As Affordability and Rates Rise, Private Mortgage Insurance Offers a Solution

Against that backdrop, it’s likely some first-time buyers will abandon home searches as prices climb, but other potential buyers will try to move quickly to lock in the benefits of home ownership.

Over the past five years, many first-time buyers have experienced substantial home price appreciation.  On average, according to the National Association of REALTORS®, a median-priced single-family home increased in price by 39 percent from 2013 to 2018 – jumping $67,600 to $241,700.

Another benefit of buying rather than continuing to rent is that buyers with a conventional, fixed-rate loan can build equity with every monthly payment. Over time, this equity can be a vital asset, whether they sell the home and benefit from any gains through home price appreciation, or continue living in it after paying off the mortgage.

Renters don’t receive those economic benefits and also face the prospect of future rent increases. According to the U.S. Census Bureau, the cost of rental units climbed 21 percent, from $746 in December 2014 to $910 in December 2017.

For current renters, part of the attraction of buying a home is the knowledge the mortgage payment on a fixed-rate loan won’t increase during the entire life of the loan.

By financing their home purchase with mortgage insurance, eligible buyers can buy with only a modest down payment. In addition, homebuyers who choose MI may see their monthly payments decline when the MI premium portion of the loan is canceled, which can happen automatically once the mortgage balance is scheduled to drop to 78 percent of the property’s original value if the homeowner is current on payments.

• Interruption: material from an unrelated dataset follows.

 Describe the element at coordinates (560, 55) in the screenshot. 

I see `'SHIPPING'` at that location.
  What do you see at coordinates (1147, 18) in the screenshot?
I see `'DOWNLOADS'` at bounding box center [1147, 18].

With affordability expected to decline, current renters who wish to buy a home risk being priced out of the market by delaying action.

Under certain circumstances, MI premiums can be canceled even sooner at the homeowner’s written request when the principal balance of the loan is scheduled to fall to (or actually reaches, based on accelerated payments) 80 percent of the original value of the property. Requirements for borrower initiated cancellation include no junior liens on the property, a good payment history, and no decline in the property value.3 Also, investor guidelines may allow consideration of home price appreciation (instead of just original value) in the MI cancellation decision.4

With affordability expected to decline, current renters who wish to buy a home risk being priced out of the market by delaying action. In a period where it’s important for potential homebuyers with steady jobs and good credit to move quickly to purchase a house as inventories continue to tighten, MI can provide the flexibility needed to make the most of available opportunities with down payment options to fit a variety of needs.

1 “Rising Mortgage Rates Threaten Housing Affordability and Inventory,” Zillow Research, March 13, 2018.

2 “Not Your Father’s Housing Market,” Trulia, March 7, 2018.

3 See the Homeowners Protection Act of 1998 for more details.

4 Homeowners should discuss this potential option with their mortgage servicer.